La batosta presa da M5s alle elezioni regionali in Emilia Romagna e Calabria non fa che aumentare lo scontro tra quanti nel Movimento vanno dicendo da tempo che da soli non si vince e ormai, forti dell’esperienza di governo con il Pd, bisogna ancorarsi a un campo progressista e chi, come l’attuale reggente Vito Crimi, chiude a un’alleanza strutturale alternativa alle destre anche nel giorno in cui è il premier Giuseppe Conte a caldeggiarla apertamente. “Non dobbiamo replicare gli altri partiti, non dobbiamo creare qualcosa di strutturale con gli altri partiti.
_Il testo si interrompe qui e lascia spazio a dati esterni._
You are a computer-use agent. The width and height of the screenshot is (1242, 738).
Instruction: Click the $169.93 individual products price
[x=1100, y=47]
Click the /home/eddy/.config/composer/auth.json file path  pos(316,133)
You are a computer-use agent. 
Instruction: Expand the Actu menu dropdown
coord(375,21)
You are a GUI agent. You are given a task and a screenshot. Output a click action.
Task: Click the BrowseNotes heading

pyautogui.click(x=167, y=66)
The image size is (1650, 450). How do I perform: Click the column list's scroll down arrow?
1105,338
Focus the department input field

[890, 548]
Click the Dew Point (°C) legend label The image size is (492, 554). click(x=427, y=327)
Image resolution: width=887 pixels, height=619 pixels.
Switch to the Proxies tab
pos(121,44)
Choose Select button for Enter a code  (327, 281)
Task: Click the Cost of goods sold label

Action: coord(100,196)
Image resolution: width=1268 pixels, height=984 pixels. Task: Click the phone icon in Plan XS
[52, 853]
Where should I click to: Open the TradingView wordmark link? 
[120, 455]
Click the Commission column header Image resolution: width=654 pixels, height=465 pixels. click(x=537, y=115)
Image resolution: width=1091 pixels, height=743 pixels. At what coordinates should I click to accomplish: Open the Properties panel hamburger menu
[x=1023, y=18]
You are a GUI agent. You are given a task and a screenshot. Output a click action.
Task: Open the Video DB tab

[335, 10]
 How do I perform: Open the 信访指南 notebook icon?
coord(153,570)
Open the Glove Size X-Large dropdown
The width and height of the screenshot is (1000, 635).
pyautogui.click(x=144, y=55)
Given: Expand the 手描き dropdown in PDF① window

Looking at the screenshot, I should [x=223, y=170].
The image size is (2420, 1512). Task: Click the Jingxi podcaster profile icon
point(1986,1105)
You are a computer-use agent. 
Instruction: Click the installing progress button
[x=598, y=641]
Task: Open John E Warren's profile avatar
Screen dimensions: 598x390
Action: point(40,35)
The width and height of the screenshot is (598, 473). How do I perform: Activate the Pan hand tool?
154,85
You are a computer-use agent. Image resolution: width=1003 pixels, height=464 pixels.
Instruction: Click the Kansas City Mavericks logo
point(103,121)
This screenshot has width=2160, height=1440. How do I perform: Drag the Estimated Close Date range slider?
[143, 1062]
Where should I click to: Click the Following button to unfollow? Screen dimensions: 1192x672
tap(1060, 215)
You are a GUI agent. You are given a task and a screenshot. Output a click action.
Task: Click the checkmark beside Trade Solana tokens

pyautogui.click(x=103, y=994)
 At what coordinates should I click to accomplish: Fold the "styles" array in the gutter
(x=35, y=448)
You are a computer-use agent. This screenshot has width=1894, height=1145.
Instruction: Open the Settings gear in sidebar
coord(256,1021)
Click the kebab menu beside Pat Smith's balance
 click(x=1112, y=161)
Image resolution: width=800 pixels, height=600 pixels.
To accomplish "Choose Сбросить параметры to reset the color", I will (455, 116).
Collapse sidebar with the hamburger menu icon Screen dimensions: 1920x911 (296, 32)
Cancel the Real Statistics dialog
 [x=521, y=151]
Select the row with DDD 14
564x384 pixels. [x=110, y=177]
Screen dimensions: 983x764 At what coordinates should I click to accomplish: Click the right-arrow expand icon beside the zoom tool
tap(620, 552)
Dobbiamo lavorare sui temi, non sulla collocazione. Ho ascoltato Zingaretti, Conte l’ho sentito al telefono poco fa e l’idea è di lavorare sui progetti che riguardano i cittadini. Non parlerei di collocazione. Oggi cominciamo a parlare di cose da fare”, spiega davanti ai giornalisti convocati nella sala Postergali del Senato il viceministro dell’Interno che ha raccolto il testimone di Luigi Di Maio dopo le sue dimissioni da capo politico neanche dieci giorni fa. Il ministro degli Esteri, che, sicuro della sconfitta, si era battuto affinché M5s non corresse in Emilia Romagna, oggi tace. Le uniche parole le dedica al Giorno della memoria dopo aver partecipato alle celebrazioni al Quirinale.
La linea la dà Crimi ed è di chiusura al presidente del Consiglio e al segretario del Pd: “Non è campo o fronte la parola su cui dobbiamo concentrarci, sviliremmo la natura di M5s. Quando siamo nati, siamo nati con 5 stelle che non erano sinistra, destra, sopra, sotto erano acqua pubblica, ambiente, trasporti, mobilità, innovazione. Dobbiamo lavorare sui temi e non su una collocazione”, ha insistito. “Immaginare che il fronte debba essere per sconfiggere qualcuno è un passaggio forte, vuole dire che non abbiamo a cuore l’interesse dei cittadini. Se io dico così, il cittadino si chiede ‘ma a me ci hai pensato o stai lavorando solo per sconfiggere?’. Al cittadino non frega nulla. Gli intressa se aumenti il lavoro, se abbassi le tasse”. Sulla stessa linea Ignazio Corrao, europarlamentare e facilitatore M5s: “La parola d’ordine che stanno lanciando a reti unificate è il ritorno al bipolarismo. Anzi, molti vorrebbero fare intendere che il M5s dovrebbe diventare una appendice del centrosinistra. Per me possono stare freschi!”. Tra quei molti però non ci sono soltanto il premier che addirittura oggi, parlando di un fronte alternativo a Salvini, si definisce un “costruttore”, ma anche esponenti pentastellati al governo.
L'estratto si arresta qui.